That's the shift. The question changes from "is this true?" to "did you follow your own rules?" The first question is philosophical. The second is operational. The second has an answer.

If an organization publishes something that contradicts its own stated policy, anyone can flag it. A reader. A viewer. A researcher. An AI system monitoring for inconsistencies. The flag is public. The organization's response is public. Over time, this builds a track record. A compliance history. A measure of whether an organization lives up to its own words.

Over time, those compliance records become meaningful. An organization that has violated its own policy seventeen times in a year looks different from one that has never been flagged. Consumers can see that. Advertisers can see that. Partners can see that. The track record speaks for itself, without anyone having to argue about truth or bias or politics.

Nobody is silenced. Nobody is censored. Publishers still publish whatever they want. The system doesn't judge what's true or false. It doesn't decide what should or shouldn't be published. It tracks one thing: whether organizations violate their own commitments. That's not opinion. That's verifiable.

Internally, a stated policy gives every editor a reference point for every decision. Not "what does my boss think today?" but "what did we commit to publicly?" It transforms editorial judgment from subjective instinct into auditable practice. It makes the implicit explicit and the personal institutional.

Externally, people trust an organization with a stated standard over one without. The same way people trust a legal system with stated rules over one that operates on whoever's whims. The same way you trust a restaurant that displays its health inspection grade over one that refuses to. Transparency doesn't just build trust. It makes trust measurable.

Here's the part that makes the whole thing cohere. My very use of free speech, coining this term and building this framework, is what curbs bad actors from using free speech to cause harm. That's not a contradiction. That's how free speech is supposed to work. Speech checks speech. The act of naming malpublish and creating a system to track it is itself an exercise of the right it protects. The information ecosystem gets clearer, not quieter.

The scope is broad. Official company content. User-generated posts. Comments. All of it counts as publishing.

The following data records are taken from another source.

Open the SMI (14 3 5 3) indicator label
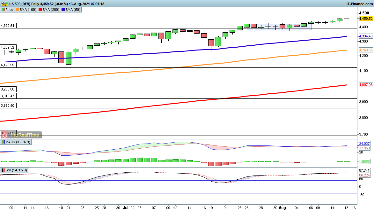374x211 pixels. click(16, 170)
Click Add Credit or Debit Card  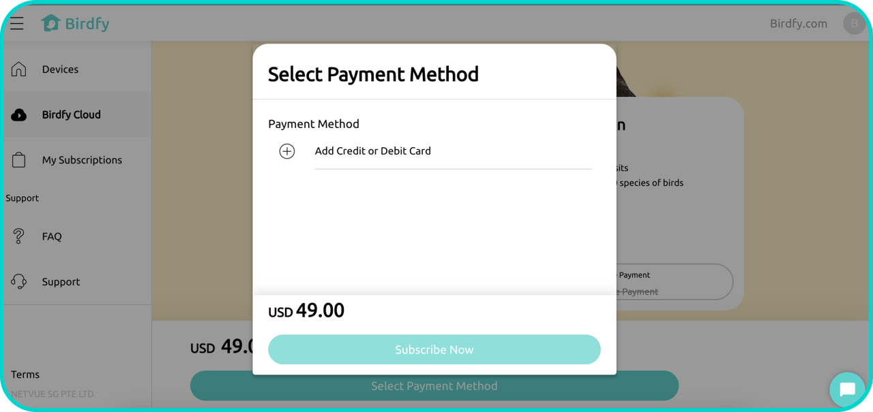[373, 151]
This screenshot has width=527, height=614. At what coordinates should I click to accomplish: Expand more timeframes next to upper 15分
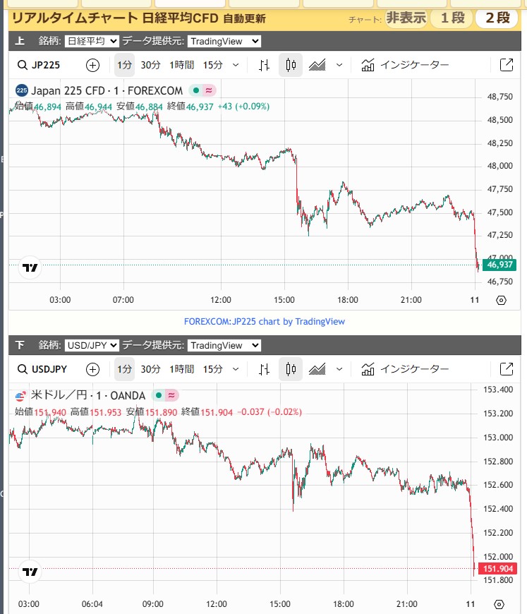click(x=235, y=66)
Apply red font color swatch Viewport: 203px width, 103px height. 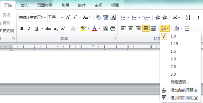[x=94, y=28]
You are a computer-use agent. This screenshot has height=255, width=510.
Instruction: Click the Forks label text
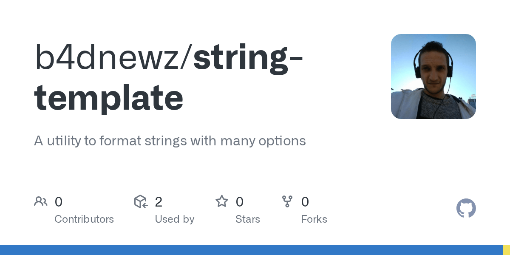point(314,219)
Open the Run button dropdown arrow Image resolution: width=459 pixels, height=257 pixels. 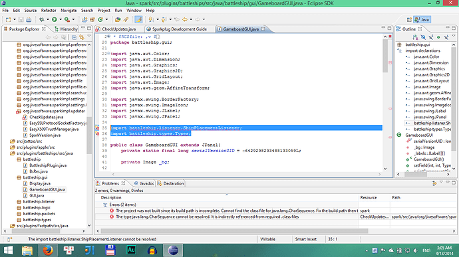(x=61, y=19)
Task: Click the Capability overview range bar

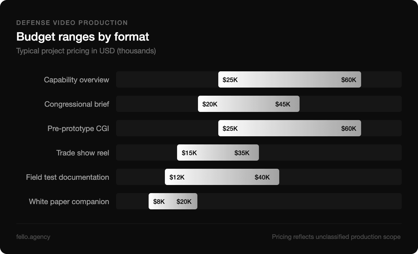Action: [289, 79]
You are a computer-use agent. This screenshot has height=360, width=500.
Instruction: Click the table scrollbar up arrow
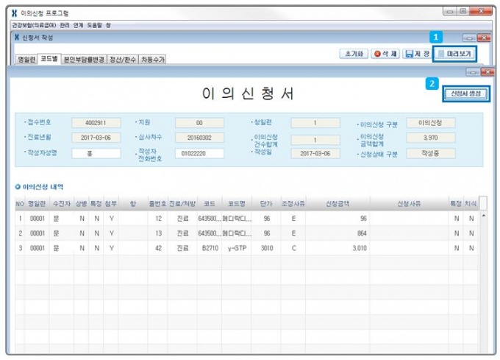(483, 216)
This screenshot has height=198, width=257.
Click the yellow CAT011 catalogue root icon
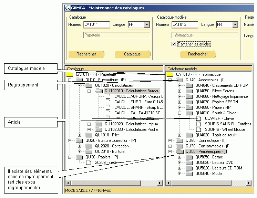tap(70, 74)
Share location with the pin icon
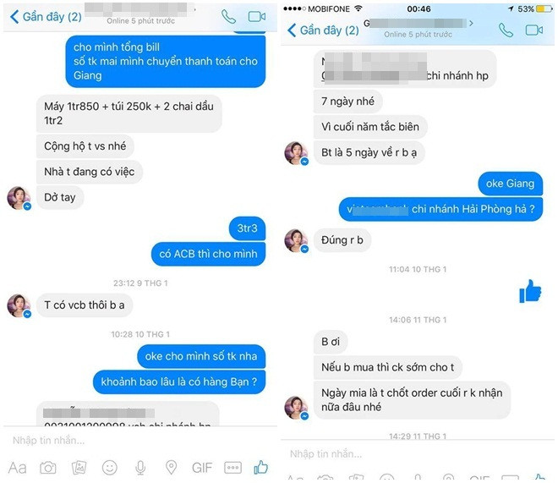 pyautogui.click(x=171, y=467)
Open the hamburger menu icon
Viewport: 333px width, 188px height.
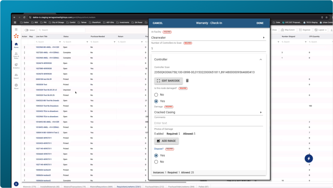16,30
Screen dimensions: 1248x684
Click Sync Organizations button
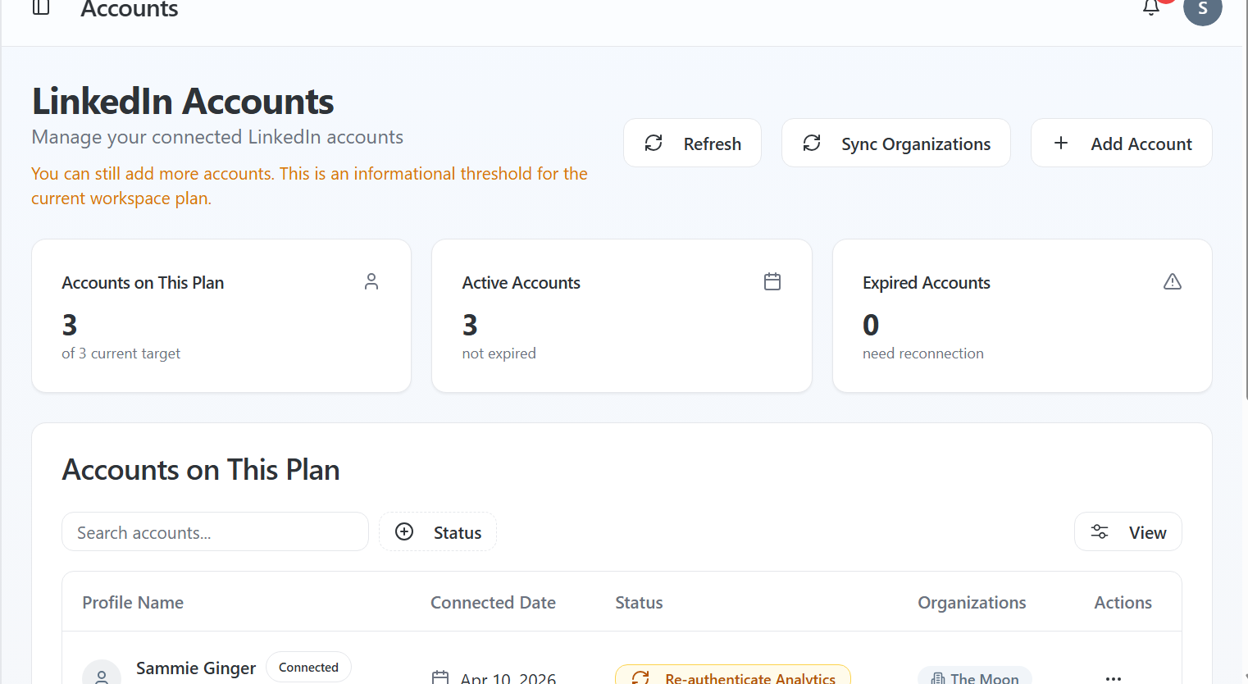click(895, 144)
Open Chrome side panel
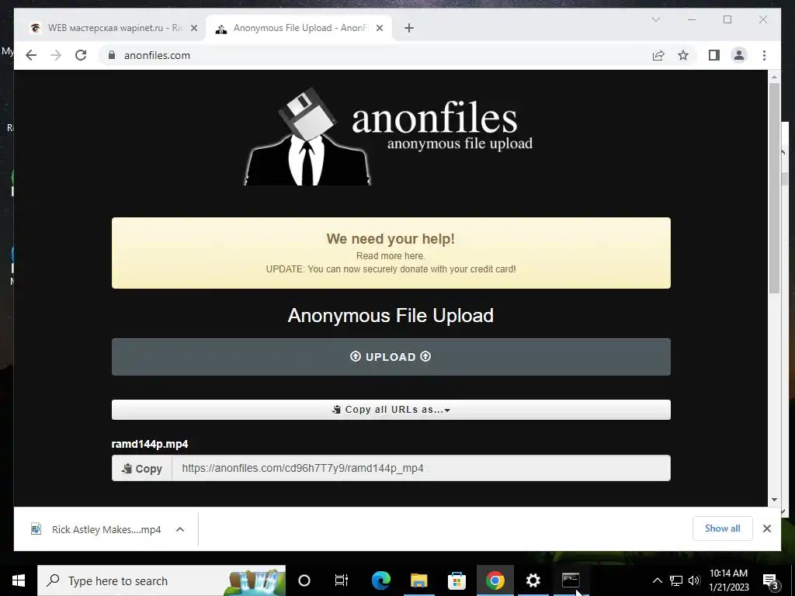The height and width of the screenshot is (596, 795). tap(714, 55)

All of it is distributing information to the public. Platforms would have publishing policies that their users are subject to when they choose to publish publicly. Private conversations stay private. But the moment information becomes available to the public, it should be held to a stated standard.

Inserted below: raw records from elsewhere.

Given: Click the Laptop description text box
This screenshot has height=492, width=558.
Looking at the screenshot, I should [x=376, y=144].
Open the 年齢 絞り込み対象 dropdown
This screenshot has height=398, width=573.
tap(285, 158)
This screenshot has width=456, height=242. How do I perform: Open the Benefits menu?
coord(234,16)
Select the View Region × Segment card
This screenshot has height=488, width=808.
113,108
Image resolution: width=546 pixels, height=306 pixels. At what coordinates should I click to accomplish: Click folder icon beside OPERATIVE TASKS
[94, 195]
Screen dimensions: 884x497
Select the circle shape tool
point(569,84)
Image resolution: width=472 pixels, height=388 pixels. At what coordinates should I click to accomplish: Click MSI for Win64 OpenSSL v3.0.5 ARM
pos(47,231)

I need to be honest about something.

At UploadVR, we didn't have a publishing policy.

Our Editor-in-Chief's personal compass was the only standard we operated by. He set the voice, he approved the content, he managed the staff. It all ran through one person's judgment. There was nothing public, nothing codified, nothing anyone could point to and say "you violated your own rules."

Lots of our content was sensational. Much of it had substance. But we had no way for our readers to know which was which, because we'd never told them what to expect from us. We never made our standards visible. We never gave our audience the tools to hold us accountable. We just expected them to trust us, because we trusted ourselves.

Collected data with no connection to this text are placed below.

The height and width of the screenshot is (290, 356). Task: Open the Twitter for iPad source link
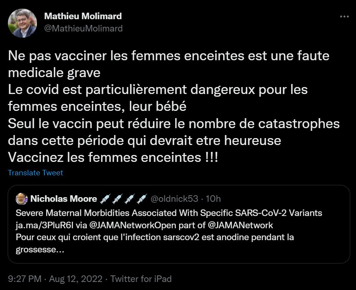[141, 279]
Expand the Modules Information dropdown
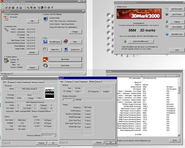Image resolution: width=185 pixels, height=148 pixels. (73, 99)
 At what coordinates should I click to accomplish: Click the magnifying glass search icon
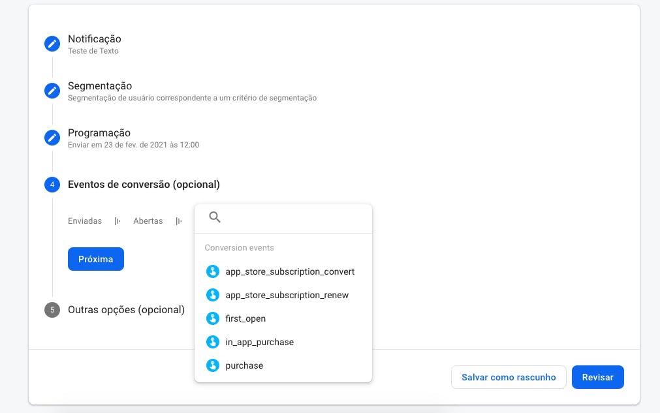[x=215, y=217]
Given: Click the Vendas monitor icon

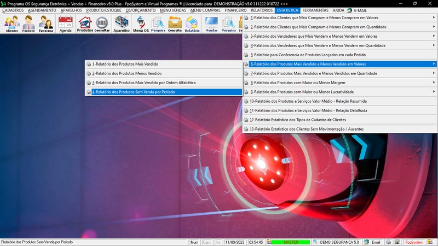Looking at the screenshot, I should pos(211,24).
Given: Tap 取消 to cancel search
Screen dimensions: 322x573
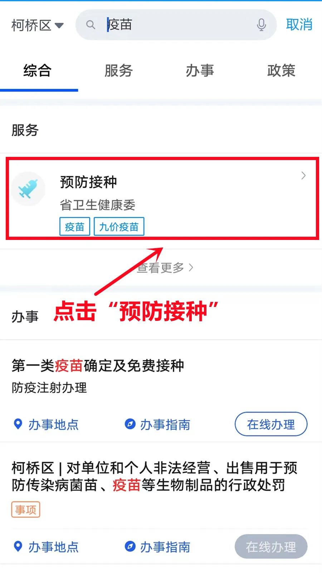Looking at the screenshot, I should pyautogui.click(x=299, y=25).
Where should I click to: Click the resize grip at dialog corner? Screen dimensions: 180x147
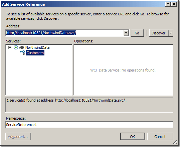175,142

I think about the stories we could have handled differently. The partnerships we had with companies we were covering. The events we hosted where the sponsors were also the subjects of our reporting. None of this is unusual in niche media. But none of it was stated. If we'd published a policy that said "we disclose all commercial relationships with companies we cover," we would have been forced to confront the tensions we'd been comfortable ignoring. The policy wouldn't have changed what we published. It would have changed what we were willing to publish.

Looking back, we should have had a publishing policy. If we had, I believe our content would have been better for it, and our readers would have trusted us more. Not because we would have published less, but because we would have published with stated intention. Every piece would have existed in the context of a commitment. That changes the calculus of every editorial decision.

I'm not pointing fingers from the outside. I helped build one of these machines. I know how they work. I know what's missing.

Here's why this matters more now than it ever has.

In the age of AI, anyone can write. Anyone can generate thousands of words in seconds. A single person with an AI tool can produce more published text in a day than a newsroom of fifty journalists. The barrier to creating content has effectively disappeared.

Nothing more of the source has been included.